Ring dips are a bodyweight exercise commonly performed in CrossFit and gymnastics training. They target the muscles of the chest, triceps, shoulders, and core. Ring dips are performed using gymnastic rings, which are suspended from an overhead structure.

To perform a ring dip, the athlete starts by gripping the rings with an overhand grip and extending their arms while maintaining a straight body position. From this starting position, the athlete lowers their body by bending their elbows, allowing their chest to descend below the level of the rings. The movement is then reversed by pressing through the hands and extending the arms to return to the starting position.

Ring dips require stability, strength, and control. The free-hanging nature of the rings adds an additional challenge compared to traditional dip bars or parallel bars. It engages more muscles for stabilization and requires greater coordination and balance.

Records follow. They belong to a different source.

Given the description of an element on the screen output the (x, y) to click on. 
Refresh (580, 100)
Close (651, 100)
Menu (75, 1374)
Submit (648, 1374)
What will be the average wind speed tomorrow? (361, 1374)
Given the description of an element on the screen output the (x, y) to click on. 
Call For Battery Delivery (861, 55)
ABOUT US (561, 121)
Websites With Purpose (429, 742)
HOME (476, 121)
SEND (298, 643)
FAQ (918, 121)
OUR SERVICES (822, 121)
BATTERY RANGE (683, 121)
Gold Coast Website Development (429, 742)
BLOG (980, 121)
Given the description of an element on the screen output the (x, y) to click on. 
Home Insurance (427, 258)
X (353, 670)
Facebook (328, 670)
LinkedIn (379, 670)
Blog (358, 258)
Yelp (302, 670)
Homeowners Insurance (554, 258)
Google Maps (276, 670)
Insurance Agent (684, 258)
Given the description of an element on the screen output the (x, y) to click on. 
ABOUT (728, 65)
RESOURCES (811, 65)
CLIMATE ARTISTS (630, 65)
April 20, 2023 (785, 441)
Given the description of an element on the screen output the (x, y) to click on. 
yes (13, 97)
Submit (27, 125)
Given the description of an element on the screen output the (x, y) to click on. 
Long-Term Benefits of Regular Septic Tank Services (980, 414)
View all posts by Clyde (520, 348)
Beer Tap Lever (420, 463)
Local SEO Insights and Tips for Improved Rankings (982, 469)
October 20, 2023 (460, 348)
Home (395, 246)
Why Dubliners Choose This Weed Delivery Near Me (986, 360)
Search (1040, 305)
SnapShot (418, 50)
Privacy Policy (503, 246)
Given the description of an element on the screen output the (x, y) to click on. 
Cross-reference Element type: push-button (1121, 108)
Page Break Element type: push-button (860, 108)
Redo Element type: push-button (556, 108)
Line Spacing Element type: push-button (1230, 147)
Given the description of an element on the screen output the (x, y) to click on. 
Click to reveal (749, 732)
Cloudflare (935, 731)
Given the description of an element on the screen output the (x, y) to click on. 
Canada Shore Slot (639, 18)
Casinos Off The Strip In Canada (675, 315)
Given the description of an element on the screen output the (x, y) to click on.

Ring dips can be scaled or modified based on an individual's fitness level. Beginners may start with assisted ring dips by using resistance bands or by placing their feet on the ground for support. As strength and proficiency improve, individuals can progress to performing unassisted ring dips with strict form or add additional challenges, such as weighted vests.

Ring dips are often incorporated into CrossFit workouts as part of a conditioning circuit or as a standalone exercise to develop upper body pushing strength and overall muscular endurance. They offer a versatile and challenging exercise option that can be adapted to various fitness levels.